What is a Commercial Hire Purchase (CHP)?
A CHP allows you to hire your vehicles or assets from a lender for a fixed term, including new or used equipment. You can choose to have a balloon payment at the end of the lease, reducing your monthly repayments, or you can choose no balloon payment with a higher monthly repayment. A CHP is a great option for those who want to own their assets at the end of a lease.
How does it work?
You choose, or our team of experts can help you select a new or used vehicle or equipment that’s suitable for your business and support you in having it built to specification for your business needs. We then help you with your financing solution.

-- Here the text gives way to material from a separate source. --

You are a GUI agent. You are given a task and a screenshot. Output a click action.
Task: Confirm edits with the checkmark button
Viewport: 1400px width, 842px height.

The difference with a finance lease is the individual/business takes full ownership risk without transferring legal ownership.
What’s the difference between a CHP, Operating Lease and Finance Lease?
Any options are good ways to finance your assets. However, the one you choose depends on what suits your business needs. With a CHP, the Hirer pays the cost of the equipment in different instalments over a period of time and has the right to terminate the agreement any time before taking the title/ownership of the asset upon the final instalment. The Hirer claims the depreciation on the asset as an expense. In an Operating and Finance Lease, the lessee does not have the option to purchase the asset. However, the business gains the benefits of utilising the asset, and lease payments are shown as an expense and are not recorded on the balance sheet. In addition, repair and maintenance are covered under an Operating Lease and is the responsibility of the lessee with a Finance Lease.